The growing volume of data traffic in 5G mobile means that SoC designers now must grapple with mounting mobile bandwidth requirements, more connectivity for IoT and advanced autonomous driving technologies, and emerging technologies to enable real-time interactive systems. All of this requires a range of efficient and high-bandwidth IP solutions.
One of the biggest challenges that SoC designers face is satisfying the incredibly complex baseband processing requiring custom solutions and integrating it with 64-bit architectures found throughout mobile devices and mobile infrastructure. A second challenge is moving large payloads of data off-chip in newly introduced network slices (PCIe plays a huge role there, as will time-sensitive networks [TSN] Ethernet in the future).
With carrier aggregation and massive MIMO, the challenges increase as SoC designers might even need to employ some machine-learning algorithms to be able to handle the complexity of the different spectrums that are being managed. Massive MIMO adds dozens of antennas that are capturing signals that may now support beamforming capabilities to lock into the most efficient data paths.
Security is also a major challenge. With the increased reliance of 5G networks on software, the opportunities for attackers to find vulnerabilities have also increased.

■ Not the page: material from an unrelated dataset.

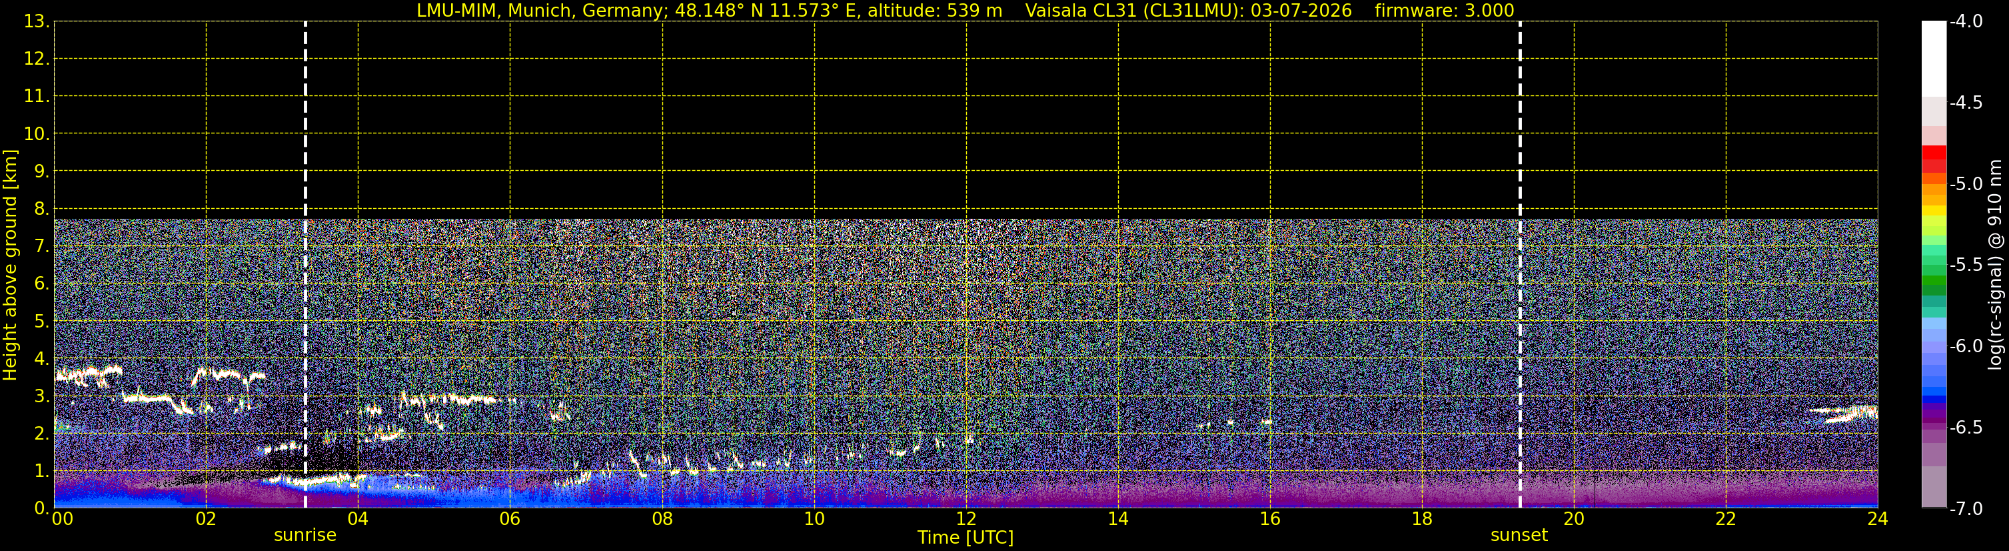Screen dimensions: 2009x551
Task: Click the red band on the colorbar
Action: (1934, 158)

The use of more software has increased the attack surface, created more potential points of entry for attackers, and heightened the chances for major security flaws to be derived from poor development processes.
The mobile market has one of the most mature type of security implementations, with the requirement of a secure enclave established so that designers can enable public and private keys. These same solutions and applications are being applied to other areas that relate to 5G, including automotive, IoT devices, and more.